* **Document section**:

____________

I’ve always been shit at taking criticism. That’s not new. But I feel like an old habit is popping its head up and making trouble lately. I can sometimes take criticism well. Sometimes I just… I feel like every specific “You could do x better” is the same as “You are a piece of shit who should die.”
This is kinda shitty for the people in my life.
Noah is still justifiably upset about a lot of what I did during nonmonogamy. I’m not upset that he is upset. He’s allowed to have feelings. What I’m not handling is long lists of “And then you did this and then you did this and then you did this” because I want to turn around and deflect blame. MAYBE I DID THAT BECAUSE I WAS SO FUCKING SICK OF YOU FUCKING ME WHILE I CLENCHED MY GOD DAMN FISTS AND GRITTED MY TEETH. IF YOU ARE SO PISSED OFF AT WHAT I DID MAYBE LOOK AT WHAT YOU DID TO ME FIRST.
It’s like my shrink immediately jumping to assuming Noah has ADHD (because I was diagnosed and we suspect he has it) and he needs to have his behavior excused for it but I still need to work on my behavior because my behavior isn’t good enough.
I feel like I’m standing next to the fucking golden boy who can do no wrong and I’m the evil bitch who is ruining his life by not being passive and accepting and giving enough.
I’m feeling really angry.
If I respond badly to being hurt I am bad.
I’m sorry I am not a fucking saint. Noah is the one campaigning for sainthood, not me. Yes yes, he’s perfect. He tries so much harder than other men so he can’t be criticized whereas I’m just an ungrateful bitch who is not trying hard enough to deserve him.

____________

* **Source material**:

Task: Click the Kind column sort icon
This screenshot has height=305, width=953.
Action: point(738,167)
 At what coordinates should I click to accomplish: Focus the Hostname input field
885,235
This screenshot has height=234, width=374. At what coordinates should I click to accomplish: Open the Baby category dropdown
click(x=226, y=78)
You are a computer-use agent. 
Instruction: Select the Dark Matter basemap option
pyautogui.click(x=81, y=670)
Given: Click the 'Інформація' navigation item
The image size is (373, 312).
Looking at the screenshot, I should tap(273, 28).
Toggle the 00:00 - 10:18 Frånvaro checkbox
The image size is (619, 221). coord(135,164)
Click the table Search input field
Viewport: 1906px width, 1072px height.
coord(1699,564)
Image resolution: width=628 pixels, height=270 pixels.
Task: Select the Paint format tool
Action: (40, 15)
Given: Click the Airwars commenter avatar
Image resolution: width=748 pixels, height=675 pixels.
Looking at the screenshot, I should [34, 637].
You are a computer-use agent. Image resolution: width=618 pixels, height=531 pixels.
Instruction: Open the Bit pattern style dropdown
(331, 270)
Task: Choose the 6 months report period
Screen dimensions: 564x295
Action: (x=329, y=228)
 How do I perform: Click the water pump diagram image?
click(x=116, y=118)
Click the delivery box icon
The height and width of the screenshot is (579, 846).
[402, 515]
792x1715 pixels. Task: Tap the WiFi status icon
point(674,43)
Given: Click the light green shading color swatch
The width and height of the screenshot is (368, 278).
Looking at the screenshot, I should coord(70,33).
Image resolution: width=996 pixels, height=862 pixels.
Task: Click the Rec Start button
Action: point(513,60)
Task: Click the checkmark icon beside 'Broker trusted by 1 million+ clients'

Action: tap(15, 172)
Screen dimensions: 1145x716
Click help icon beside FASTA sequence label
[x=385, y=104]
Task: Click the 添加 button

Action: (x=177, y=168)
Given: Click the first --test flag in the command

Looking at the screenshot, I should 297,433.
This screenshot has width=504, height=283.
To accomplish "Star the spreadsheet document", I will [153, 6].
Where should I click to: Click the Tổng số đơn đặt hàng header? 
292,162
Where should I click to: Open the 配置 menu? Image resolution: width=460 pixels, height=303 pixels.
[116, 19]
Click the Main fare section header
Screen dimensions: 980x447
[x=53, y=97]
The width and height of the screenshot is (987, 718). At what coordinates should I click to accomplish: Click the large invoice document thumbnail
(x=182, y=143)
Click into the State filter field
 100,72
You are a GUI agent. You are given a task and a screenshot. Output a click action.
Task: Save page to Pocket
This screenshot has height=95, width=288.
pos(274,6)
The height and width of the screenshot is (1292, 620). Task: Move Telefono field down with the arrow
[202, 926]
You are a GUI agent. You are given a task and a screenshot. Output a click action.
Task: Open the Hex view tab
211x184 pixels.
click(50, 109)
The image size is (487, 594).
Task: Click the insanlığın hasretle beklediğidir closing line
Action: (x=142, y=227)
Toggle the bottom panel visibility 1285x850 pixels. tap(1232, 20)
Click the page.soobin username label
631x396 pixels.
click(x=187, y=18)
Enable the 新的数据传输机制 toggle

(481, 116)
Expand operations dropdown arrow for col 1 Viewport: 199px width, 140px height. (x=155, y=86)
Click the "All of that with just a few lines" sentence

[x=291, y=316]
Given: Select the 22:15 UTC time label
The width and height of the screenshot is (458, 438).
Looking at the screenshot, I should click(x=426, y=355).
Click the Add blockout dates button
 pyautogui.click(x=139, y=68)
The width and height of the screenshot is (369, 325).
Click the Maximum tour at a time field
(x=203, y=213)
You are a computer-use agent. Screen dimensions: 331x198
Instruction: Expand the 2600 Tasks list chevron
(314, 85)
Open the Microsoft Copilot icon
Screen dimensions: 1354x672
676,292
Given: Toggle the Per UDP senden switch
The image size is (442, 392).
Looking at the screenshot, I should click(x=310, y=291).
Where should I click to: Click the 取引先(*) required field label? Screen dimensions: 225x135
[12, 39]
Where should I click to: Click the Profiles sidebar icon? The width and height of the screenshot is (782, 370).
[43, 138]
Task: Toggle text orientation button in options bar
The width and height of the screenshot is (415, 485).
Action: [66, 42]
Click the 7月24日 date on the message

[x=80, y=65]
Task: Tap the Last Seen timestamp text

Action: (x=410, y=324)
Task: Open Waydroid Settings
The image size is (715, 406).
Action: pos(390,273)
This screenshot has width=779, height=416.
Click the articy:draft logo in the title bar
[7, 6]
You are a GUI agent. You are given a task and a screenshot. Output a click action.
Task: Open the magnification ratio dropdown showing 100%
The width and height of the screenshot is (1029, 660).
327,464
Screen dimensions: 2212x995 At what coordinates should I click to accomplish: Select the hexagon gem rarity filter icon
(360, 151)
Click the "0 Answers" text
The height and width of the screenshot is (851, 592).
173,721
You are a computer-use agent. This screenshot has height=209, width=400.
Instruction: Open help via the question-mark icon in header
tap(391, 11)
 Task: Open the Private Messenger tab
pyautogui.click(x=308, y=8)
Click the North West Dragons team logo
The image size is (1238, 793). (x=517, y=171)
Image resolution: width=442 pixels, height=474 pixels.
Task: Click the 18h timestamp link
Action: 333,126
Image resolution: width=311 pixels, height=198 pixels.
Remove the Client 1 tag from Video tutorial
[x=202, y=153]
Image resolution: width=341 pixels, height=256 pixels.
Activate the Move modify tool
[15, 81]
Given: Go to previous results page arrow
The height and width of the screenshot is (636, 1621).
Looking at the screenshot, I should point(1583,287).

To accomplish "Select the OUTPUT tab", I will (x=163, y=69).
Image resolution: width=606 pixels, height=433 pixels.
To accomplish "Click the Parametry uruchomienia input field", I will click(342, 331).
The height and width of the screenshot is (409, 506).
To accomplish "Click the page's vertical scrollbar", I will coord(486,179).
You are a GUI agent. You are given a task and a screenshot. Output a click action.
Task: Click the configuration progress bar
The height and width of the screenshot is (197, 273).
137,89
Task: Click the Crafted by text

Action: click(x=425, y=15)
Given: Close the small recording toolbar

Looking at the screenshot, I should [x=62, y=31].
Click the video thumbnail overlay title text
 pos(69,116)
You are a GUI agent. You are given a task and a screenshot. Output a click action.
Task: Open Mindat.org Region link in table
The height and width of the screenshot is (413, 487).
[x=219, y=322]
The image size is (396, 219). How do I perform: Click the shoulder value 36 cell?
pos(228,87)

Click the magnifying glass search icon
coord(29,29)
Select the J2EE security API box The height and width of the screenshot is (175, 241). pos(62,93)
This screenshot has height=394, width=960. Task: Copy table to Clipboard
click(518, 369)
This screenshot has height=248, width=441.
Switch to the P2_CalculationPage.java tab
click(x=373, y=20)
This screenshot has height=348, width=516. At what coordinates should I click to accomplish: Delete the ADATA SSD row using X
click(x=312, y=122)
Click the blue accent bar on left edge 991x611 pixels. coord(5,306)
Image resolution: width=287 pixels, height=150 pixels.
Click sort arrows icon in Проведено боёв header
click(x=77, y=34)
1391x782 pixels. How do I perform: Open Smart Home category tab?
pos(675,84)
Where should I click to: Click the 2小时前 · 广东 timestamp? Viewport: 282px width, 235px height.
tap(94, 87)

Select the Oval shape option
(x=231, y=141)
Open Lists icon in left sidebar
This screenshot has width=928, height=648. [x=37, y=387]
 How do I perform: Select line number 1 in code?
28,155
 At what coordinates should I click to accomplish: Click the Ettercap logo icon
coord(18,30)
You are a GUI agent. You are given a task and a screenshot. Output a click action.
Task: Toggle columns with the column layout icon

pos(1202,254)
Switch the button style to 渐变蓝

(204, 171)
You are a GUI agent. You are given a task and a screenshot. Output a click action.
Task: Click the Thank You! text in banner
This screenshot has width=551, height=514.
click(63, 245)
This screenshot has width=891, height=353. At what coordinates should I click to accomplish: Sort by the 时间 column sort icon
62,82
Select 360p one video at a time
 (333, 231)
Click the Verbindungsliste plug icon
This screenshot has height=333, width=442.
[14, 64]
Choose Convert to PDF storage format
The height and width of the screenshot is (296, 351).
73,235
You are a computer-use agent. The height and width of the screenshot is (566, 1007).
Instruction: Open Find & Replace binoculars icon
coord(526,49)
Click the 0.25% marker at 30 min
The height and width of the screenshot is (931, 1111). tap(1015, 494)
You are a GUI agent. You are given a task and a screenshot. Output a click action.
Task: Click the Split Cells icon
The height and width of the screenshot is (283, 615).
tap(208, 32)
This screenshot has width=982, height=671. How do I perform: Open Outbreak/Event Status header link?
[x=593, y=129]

____________

* **Required work**:
1) In the post about taking criticism, what does the writer's shrink immediately assume Noah has?
2) Continue the post about taking criticism from the point where it stops.

* **Expected results**:
1) ADHD.

2)
I don’t feel good enough for anything and it makes me feel really mean.
I feel overwhelmed with waves of sadness.
I asked the construction workers how much longer this would take yesterday. I was told 5-6 more weeks. I wrote 7 on the calendar. They will be here till January. I’m living in hell till after Christmas. Weee.
Well, on the upside I only have ~20 hours of tile layout left and 3 weeks in which to do it. But a lot of the other settling can’t happen yet. I’m going bananas. We are on week 9. Of a 6-8 week project. And we have 5-7 weeks to go.
I want to put my head through a window.
Be cheerful! Be chipper! Wait on everyone! Do it with a smile! Come up with intellectual exercises to stimulate and develop your children constantly without rest! Do manual labor all day then throw your legs up in the air with a smile! Don’t be ungrateful!
I am very seriously struggling with the fact that I’m not allowed to self harm to force myself back into the small box I’m supposed to be living in. I’m supposed to do it with just force of will.
I’m running low on willpower.
I should get everything done without being obnoxious about scheduling and neurotic about following through on things.
Oh yeah. That’ll be effective.
Geez Krissy. How dare you show your strain and inconvenience people. How rude.
I’m having big feelings.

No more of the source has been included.